:: Exercise prompt ::
Everything in the data that follows has to be repeated verbatim.
+---+
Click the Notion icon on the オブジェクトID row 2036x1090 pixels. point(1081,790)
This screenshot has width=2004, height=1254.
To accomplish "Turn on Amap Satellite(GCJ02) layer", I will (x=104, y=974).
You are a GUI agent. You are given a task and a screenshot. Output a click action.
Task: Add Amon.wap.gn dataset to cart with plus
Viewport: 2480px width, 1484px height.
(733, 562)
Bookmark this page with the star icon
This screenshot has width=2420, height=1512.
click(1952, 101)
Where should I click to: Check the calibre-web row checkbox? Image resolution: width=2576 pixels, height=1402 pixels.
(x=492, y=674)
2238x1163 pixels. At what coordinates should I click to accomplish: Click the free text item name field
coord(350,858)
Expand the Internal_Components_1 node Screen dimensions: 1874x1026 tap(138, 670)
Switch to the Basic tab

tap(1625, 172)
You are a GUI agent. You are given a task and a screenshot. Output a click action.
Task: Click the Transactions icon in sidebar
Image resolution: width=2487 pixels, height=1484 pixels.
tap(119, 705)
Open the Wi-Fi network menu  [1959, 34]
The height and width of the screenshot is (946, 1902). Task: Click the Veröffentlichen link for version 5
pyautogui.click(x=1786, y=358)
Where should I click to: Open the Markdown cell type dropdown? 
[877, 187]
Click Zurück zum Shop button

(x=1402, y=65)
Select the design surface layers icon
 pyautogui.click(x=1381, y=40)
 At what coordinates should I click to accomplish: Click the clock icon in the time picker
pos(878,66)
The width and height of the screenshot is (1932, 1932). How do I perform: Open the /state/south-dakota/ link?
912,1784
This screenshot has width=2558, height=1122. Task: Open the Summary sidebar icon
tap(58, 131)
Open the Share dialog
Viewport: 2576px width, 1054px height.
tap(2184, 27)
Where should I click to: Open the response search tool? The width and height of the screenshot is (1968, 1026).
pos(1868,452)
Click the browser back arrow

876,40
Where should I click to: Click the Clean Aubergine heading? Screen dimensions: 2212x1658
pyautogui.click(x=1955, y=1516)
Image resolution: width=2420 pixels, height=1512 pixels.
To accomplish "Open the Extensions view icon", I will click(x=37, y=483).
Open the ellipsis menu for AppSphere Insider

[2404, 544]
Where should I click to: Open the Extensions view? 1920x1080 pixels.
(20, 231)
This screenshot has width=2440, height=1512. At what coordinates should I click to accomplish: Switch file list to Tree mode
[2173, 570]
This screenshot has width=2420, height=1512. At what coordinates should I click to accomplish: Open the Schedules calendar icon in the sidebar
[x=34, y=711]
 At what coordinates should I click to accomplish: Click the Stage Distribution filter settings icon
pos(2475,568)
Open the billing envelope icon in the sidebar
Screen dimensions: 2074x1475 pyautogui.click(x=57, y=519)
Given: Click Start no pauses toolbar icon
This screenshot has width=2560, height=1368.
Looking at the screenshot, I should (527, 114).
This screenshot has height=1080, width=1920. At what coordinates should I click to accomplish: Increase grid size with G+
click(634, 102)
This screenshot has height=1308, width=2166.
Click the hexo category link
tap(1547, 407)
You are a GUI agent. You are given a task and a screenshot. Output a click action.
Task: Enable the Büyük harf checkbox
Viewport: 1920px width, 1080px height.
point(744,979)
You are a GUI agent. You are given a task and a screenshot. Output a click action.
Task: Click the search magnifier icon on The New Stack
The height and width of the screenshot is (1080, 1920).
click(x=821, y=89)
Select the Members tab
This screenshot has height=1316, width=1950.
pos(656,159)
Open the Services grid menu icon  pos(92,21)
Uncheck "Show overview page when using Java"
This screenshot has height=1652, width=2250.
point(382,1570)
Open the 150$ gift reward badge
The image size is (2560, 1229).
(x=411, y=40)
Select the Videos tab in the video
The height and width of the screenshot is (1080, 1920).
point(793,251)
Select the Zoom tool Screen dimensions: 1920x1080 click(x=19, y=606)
+---+
:: Answer to this task ::
Click the Notion icon on the オブジェクトID row 2036x1090 pixels. point(1081,790)
This screenshot has width=2004, height=1254.
To accomplish "Turn on Amap Satellite(GCJ02) layer", I will (x=104, y=974).
You are a GUI agent. You are given a task and a screenshot. Output a click action.
Task: Add Amon.wap.gn dataset to cart with plus
Viewport: 2480px width, 1484px height.
(733, 562)
Bookmark this page with the star icon
This screenshot has width=2420, height=1512.
click(1952, 101)
Where should I click to: Check the calibre-web row checkbox? Image resolution: width=2576 pixels, height=1402 pixels.
(x=492, y=674)
2238x1163 pixels. At what coordinates should I click to accomplish: Click the free text item name field
coord(350,858)
Expand the Internal_Components_1 node Screen dimensions: 1874x1026 tap(138, 670)
Switch to the Basic tab

tap(1625, 172)
You are a GUI agent. You are given a task and a screenshot. Output a click action.
Task: Click the Transactions icon in sidebar
Image resolution: width=2487 pixels, height=1484 pixels.
tap(119, 705)
Open the Wi-Fi network menu  [1959, 34]
The height and width of the screenshot is (946, 1902). Task: Click the Veröffentlichen link for version 5
pyautogui.click(x=1786, y=358)
Where should I click to: Open the Markdown cell type dropdown? 
[877, 187]
Click Zurück zum Shop button

(x=1402, y=65)
Select the design surface layers icon
 pyautogui.click(x=1381, y=40)
 At what coordinates should I click to accomplish: Click the clock icon in the time picker
pos(878,66)
The width and height of the screenshot is (1932, 1932). How do I perform: Open the /state/south-dakota/ link?
912,1784
This screenshot has width=2558, height=1122. Task: Open the Summary sidebar icon
tap(58, 131)
Open the Share dialog
Viewport: 2576px width, 1054px height.
tap(2184, 27)
Where should I click to: Open the response search tool? The width and height of the screenshot is (1968, 1026).
pos(1868,452)
Click the browser back arrow

876,40
Where should I click to: Click the Clean Aubergine heading? Screen dimensions: 2212x1658
pyautogui.click(x=1955, y=1516)
Image resolution: width=2420 pixels, height=1512 pixels.
To accomplish "Open the Extensions view icon", I will click(x=37, y=483).
Open the ellipsis menu for AppSphere Insider

[2404, 544]
Where should I click to: Open the Extensions view? 1920x1080 pixels.
(20, 231)
This screenshot has width=2440, height=1512. At what coordinates should I click to accomplish: Switch file list to Tree mode
[2173, 570]
This screenshot has width=2420, height=1512. At what coordinates should I click to accomplish: Open the Schedules calendar icon in the sidebar
[x=34, y=711]
 At what coordinates should I click to accomplish: Click the Stage Distribution filter settings icon
pos(2475,568)
Open the billing envelope icon in the sidebar
Screen dimensions: 2074x1475 pyautogui.click(x=57, y=519)
Given: Click Start no pauses toolbar icon
This screenshot has width=2560, height=1368.
Looking at the screenshot, I should (527, 114).
This screenshot has height=1080, width=1920. At what coordinates should I click to accomplish: Increase grid size with G+
click(634, 102)
This screenshot has height=1308, width=2166.
Click the hexo category link
tap(1547, 407)
You are a GUI agent. You are given a task and a screenshot. Output a click action.
Task: Enable the Büyük harf checkbox
Viewport: 1920px width, 1080px height.
point(744,979)
You are a GUI agent. You are given a task and a screenshot. Output a click action.
Task: Click the search magnifier icon on The New Stack
The height and width of the screenshot is (1080, 1920).
click(x=821, y=89)
Select the Members tab
This screenshot has height=1316, width=1950.
pos(656,159)
Open the Services grid menu icon  pos(92,21)
Uncheck "Show overview page when using Java"
This screenshot has height=1652, width=2250.
point(382,1570)
Open the 150$ gift reward badge
The image size is (2560, 1229).
(x=411, y=40)
Select the Videos tab in the video
The height and width of the screenshot is (1080, 1920).
point(793,251)
Select the Zoom tool Screen dimensions: 1920x1080 click(x=19, y=606)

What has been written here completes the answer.